* [Text provided]
If you believed the headlines in February, the feds had an epiphany about AIDS. Covering the eighth-annual Conference on Retroviruses and Opportunistic Infections in Chicago (see "Conference Call“), journalists from coast to coast reported a ”philosophical shift“ that had AIDS researchers ”reversing course“ and ”admitting that current drugs cannot ever cure HIV." But while virologists fine-tuned their defensive sound bites, in-the-trenches physicians asked what took so long.
The big news? A Department of Health and Human Services (HHS) panel issued a call to delay starting combination anti-HIV therapy. With the promise of eradication all but dead, the potential perils of early intervention now clearly outweigh the lack of proven drug benefits. For one thing, the longer someone remains on combo therapy, the greater the likelihood of side effects, ranging from lipodystrophy to diabetes. For another, early treatment means more time for drug-resistant viral strains to evolve, thereby diminishing drug efficacy. “The change was to get medical practice consistent with scientific data,” explains Project Inform’s Martin Delaney, who serves on the panel. But New York City’s Howard Grossman, MD, who has long advocated a conservative approach, says, “We’ve known this for years.”
In practical terms, the revised recommendations advise physicians to hold off on HAART until a patient’s CD4 count falls below 350, instead of the 1996 standard, 500. The panel also urges to delay treatment until viral load levels rise above 55,000 (instead of 20,000), measured by the more commonly used RT-PCR test, or 30,000 copies per ml (instead of 10,000) on the bDNA test.
“Hit early, hit hard” was the mantra until just about yesterday, coined in 1996, the same year that Time anointed David Ho, MD, its “Man of the Year” for coming “tantalizingly close to eliminating the virus” with protease inhibitors. Without a single large-scale trial to cite, that hype was effectively translated into policy by the same HHS panel. Some physicians, such as New York City’s Joseph Sonnabend, MD, blasted the guidelines as early as 1997, arguing that the panel had dropped clinical studies as the key to guiding treatment.
Ho, for his part, hasn’t shied from his evangelism in light of the new guidelines, but is redoubling his eradication efforts. “While the winds of therapy are now blowing in the direction of treating later,” Ho said at the February conference, “it is doubly important to continue studies to assess the impact of appreciably more potent regimens.” Ho showed data from a 14-day study of 22 HIVers taking a five-drug combo of lopinavir/ritonavir, tenofovir, 3TC and efavirenz, noting that their viral load declined nearly twice as fast as the control group, who took four drugs. But there was no data about the long-term side effects.
When clinical trials testing the efficacy of early treatment were conducted, the findings were, at best, inconclusive, if not downright critical of the former guidelines. The trial results also contradicted the media’s prevailing man-conquers-disease narrative and were therefore largely ignored by mainstream journalists. “AIDS reporters were skeptical all along,” says Jon Cohen, a veteran Science correspondent, “but you could always rely on the mainstream press to oversimplify.”
The new guidelines align the U.S. closer with the more conservative recommendations of countries like Great Britain, whose British HIV Association has recommended delayed treatment (CD4s below 350) for two years. As for the new improved media mantra, it’s “hit hard, hit wisely.”

* [What this task involves]
List every person named in the article on the revised HIV treatment guidelines. The data below are separate material and are not part of the article.

* [Collected data entries]
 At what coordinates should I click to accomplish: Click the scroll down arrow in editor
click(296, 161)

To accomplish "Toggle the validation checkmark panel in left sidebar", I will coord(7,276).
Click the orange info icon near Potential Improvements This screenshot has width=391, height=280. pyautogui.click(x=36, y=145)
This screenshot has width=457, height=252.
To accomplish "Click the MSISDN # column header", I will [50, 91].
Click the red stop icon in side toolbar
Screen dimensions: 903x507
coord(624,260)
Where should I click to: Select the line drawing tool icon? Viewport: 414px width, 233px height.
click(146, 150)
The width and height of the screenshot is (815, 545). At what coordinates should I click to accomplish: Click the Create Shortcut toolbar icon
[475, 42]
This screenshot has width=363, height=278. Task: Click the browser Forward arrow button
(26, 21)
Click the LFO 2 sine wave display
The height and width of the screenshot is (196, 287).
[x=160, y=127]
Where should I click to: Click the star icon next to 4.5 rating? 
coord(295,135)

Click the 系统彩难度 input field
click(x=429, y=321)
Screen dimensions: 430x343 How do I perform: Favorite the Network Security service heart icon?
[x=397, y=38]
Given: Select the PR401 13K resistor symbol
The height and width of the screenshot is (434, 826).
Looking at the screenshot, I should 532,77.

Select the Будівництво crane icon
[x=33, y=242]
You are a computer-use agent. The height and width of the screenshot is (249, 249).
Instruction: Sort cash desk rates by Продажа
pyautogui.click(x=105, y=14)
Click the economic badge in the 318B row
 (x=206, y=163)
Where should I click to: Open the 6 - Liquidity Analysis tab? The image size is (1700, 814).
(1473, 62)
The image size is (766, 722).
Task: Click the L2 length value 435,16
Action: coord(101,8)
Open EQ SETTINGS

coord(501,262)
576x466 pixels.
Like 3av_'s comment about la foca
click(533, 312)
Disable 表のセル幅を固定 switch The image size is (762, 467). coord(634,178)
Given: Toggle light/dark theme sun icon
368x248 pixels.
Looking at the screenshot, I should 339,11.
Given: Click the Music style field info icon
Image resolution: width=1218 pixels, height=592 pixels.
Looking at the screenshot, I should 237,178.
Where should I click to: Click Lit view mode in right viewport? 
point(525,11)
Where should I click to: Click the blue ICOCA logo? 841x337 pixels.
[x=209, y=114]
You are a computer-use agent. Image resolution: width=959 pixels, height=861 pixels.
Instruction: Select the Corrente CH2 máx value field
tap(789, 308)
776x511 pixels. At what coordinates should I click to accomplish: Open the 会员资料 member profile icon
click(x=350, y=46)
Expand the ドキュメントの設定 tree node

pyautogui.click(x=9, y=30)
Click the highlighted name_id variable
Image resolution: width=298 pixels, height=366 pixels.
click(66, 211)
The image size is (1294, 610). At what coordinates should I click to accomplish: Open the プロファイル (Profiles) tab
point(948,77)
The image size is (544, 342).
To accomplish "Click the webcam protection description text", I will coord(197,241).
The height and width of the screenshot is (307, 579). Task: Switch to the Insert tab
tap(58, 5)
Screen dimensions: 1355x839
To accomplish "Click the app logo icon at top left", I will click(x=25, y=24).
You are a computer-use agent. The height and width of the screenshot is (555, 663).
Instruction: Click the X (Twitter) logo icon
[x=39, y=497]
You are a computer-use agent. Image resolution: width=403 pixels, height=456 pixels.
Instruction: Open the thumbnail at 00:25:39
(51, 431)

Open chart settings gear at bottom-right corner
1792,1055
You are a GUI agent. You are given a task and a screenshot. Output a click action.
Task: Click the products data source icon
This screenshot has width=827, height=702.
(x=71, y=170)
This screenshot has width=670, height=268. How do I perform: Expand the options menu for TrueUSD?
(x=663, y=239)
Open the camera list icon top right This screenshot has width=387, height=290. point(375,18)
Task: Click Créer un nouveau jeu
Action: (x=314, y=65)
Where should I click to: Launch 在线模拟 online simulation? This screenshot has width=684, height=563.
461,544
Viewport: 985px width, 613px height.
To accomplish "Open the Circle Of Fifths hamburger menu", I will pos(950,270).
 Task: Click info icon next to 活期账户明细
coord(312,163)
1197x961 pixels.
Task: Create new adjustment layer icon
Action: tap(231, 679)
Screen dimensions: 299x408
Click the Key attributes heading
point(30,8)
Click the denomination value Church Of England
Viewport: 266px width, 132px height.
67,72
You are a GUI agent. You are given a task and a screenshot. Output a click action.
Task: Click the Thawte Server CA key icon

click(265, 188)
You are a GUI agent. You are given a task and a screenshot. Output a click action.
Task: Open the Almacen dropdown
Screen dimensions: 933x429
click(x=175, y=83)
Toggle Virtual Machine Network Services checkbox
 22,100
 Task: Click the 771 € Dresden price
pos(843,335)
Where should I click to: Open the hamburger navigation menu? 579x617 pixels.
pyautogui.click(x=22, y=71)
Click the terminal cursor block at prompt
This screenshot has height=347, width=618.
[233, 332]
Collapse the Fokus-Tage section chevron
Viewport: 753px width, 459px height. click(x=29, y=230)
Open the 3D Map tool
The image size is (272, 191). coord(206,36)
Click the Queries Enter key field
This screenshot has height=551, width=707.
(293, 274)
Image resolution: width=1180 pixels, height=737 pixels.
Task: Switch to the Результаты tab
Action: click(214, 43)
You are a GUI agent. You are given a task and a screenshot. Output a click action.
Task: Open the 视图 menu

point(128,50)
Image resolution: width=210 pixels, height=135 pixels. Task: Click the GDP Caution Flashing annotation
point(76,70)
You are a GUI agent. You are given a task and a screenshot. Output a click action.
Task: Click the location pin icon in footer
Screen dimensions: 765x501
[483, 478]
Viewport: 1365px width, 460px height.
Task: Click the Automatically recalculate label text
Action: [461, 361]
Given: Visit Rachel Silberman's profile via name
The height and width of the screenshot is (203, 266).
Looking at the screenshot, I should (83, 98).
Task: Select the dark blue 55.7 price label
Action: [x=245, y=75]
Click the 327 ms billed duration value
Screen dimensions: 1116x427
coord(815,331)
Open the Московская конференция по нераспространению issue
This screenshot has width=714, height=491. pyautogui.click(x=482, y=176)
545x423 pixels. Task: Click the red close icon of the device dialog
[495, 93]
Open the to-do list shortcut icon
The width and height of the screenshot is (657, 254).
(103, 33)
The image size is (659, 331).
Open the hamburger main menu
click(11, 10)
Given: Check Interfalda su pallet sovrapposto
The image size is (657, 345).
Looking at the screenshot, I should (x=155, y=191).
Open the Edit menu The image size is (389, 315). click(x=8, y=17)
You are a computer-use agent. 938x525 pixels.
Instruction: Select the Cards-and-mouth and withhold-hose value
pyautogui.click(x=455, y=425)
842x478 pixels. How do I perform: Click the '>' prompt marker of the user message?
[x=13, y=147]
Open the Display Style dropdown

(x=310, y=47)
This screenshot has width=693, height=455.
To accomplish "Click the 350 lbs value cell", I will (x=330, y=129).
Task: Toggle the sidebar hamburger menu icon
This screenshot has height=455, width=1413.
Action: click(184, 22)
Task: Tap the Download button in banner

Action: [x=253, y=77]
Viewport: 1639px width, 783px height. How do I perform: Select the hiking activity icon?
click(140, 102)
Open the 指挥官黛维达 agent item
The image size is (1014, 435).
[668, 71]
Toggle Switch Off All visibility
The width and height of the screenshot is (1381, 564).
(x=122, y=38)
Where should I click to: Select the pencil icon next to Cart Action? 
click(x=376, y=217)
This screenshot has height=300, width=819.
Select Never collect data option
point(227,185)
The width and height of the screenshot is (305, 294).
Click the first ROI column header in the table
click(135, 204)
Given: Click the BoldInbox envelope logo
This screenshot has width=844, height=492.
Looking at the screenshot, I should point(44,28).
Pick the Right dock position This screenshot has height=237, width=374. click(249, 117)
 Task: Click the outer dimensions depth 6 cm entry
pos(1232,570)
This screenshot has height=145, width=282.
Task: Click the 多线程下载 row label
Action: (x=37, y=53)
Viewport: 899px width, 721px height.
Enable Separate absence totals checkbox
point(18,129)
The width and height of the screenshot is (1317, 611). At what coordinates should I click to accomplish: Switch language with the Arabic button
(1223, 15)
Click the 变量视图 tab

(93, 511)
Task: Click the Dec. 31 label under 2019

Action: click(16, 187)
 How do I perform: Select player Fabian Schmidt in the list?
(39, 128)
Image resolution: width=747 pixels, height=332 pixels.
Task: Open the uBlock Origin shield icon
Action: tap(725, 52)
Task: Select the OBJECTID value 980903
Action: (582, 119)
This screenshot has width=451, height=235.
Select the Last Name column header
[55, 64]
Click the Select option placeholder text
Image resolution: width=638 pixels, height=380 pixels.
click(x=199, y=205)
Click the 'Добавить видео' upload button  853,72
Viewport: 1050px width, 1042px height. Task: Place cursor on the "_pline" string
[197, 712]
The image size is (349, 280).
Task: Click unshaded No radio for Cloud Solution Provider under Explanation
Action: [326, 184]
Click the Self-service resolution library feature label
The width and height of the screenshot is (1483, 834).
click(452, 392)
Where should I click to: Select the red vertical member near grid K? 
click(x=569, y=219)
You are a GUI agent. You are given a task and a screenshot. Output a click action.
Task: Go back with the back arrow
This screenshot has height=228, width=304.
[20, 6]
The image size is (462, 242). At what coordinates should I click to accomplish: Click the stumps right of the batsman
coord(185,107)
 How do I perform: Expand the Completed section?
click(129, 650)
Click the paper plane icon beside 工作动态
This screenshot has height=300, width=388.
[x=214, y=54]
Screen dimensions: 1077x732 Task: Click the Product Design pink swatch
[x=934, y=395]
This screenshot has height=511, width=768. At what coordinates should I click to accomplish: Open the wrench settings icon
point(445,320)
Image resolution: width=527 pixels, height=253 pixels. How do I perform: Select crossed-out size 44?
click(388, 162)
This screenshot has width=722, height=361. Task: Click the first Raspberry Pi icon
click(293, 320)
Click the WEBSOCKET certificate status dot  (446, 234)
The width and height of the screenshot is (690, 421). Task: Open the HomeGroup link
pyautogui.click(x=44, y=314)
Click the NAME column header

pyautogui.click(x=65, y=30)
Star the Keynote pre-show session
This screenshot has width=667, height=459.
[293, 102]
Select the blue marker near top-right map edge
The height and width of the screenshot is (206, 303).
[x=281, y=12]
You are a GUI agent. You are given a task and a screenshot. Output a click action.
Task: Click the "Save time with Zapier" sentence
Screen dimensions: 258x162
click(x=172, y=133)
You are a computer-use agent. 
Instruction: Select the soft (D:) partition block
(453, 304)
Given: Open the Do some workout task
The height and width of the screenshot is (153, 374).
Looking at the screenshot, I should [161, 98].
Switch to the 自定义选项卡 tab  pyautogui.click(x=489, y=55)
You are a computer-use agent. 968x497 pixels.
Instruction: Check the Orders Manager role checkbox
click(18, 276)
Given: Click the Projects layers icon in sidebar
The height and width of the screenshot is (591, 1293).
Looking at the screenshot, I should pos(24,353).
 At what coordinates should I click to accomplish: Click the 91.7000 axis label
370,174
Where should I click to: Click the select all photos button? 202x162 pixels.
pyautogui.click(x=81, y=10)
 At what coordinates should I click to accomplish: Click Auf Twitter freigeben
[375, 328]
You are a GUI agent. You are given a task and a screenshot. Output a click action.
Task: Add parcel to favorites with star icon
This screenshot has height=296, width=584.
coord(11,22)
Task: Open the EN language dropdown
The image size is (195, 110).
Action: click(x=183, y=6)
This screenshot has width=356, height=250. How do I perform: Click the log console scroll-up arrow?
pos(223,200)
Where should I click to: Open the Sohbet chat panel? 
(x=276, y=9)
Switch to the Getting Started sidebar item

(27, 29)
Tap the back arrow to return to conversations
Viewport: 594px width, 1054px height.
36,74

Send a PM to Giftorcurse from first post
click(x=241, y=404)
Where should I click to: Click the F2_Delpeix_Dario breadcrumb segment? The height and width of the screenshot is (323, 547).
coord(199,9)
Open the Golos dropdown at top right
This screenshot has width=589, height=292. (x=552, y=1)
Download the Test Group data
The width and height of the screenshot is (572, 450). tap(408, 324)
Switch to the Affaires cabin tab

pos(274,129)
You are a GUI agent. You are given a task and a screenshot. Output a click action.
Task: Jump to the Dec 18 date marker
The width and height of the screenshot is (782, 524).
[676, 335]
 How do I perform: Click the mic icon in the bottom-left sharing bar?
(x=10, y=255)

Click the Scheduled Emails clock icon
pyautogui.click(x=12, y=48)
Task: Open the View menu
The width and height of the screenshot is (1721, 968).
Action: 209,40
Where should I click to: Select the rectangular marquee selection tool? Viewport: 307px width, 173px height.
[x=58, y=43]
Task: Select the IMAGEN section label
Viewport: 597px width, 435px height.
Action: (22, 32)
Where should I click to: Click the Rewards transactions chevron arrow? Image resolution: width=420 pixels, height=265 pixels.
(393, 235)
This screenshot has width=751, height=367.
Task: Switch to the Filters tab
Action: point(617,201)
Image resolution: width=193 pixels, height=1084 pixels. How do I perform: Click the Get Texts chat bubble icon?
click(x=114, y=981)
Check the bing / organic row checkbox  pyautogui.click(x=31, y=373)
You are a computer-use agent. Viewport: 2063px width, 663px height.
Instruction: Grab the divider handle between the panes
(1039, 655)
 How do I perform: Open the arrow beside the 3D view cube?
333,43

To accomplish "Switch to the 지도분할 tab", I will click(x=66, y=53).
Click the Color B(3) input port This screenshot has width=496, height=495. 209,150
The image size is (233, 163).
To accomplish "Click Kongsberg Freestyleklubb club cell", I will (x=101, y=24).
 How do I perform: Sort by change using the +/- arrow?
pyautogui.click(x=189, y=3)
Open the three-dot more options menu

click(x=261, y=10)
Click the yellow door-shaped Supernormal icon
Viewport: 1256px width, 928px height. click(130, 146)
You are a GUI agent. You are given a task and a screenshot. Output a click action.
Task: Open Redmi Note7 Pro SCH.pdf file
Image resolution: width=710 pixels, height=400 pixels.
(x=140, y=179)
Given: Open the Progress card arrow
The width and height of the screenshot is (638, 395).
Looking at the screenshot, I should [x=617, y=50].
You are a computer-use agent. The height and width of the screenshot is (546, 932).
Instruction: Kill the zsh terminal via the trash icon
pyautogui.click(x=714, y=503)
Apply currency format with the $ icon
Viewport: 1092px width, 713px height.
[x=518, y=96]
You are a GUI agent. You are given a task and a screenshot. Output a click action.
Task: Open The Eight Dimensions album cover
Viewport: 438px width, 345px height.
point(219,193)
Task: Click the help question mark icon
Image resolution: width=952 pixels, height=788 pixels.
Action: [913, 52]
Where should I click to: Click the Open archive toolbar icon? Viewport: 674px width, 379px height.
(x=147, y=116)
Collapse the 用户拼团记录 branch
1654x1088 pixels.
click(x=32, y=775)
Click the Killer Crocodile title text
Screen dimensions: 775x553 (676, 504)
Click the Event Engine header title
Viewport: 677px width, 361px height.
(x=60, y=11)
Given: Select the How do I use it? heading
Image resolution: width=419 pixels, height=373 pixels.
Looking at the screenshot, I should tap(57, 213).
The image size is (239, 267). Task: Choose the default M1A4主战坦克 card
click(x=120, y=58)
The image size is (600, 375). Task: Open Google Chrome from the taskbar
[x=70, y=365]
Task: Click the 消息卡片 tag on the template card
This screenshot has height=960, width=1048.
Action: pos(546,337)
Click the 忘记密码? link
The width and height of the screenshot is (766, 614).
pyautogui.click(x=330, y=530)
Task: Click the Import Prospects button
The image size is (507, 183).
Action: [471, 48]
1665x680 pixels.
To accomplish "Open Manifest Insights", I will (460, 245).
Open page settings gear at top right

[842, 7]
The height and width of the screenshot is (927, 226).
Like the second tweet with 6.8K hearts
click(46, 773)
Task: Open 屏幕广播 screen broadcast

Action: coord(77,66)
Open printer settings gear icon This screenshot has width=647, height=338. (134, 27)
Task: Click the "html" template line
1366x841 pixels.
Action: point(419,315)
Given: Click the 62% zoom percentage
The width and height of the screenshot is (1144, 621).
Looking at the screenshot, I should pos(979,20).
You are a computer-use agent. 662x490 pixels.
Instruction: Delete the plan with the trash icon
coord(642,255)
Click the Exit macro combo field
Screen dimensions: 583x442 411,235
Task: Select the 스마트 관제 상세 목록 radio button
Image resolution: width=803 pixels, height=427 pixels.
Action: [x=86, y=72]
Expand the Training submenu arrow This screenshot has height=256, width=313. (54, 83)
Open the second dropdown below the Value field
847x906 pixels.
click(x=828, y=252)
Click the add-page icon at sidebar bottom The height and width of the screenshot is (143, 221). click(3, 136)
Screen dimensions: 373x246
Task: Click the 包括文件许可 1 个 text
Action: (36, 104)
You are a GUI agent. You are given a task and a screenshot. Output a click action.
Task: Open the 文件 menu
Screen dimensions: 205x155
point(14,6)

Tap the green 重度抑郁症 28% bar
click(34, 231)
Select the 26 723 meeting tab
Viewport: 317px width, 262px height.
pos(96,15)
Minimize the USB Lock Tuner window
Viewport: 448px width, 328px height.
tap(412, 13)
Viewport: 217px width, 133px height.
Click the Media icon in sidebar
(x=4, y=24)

* [Answer below]
Martin Delaney, Howard Grossman, David Ho, Joseph Sonnabend, Jon Cohen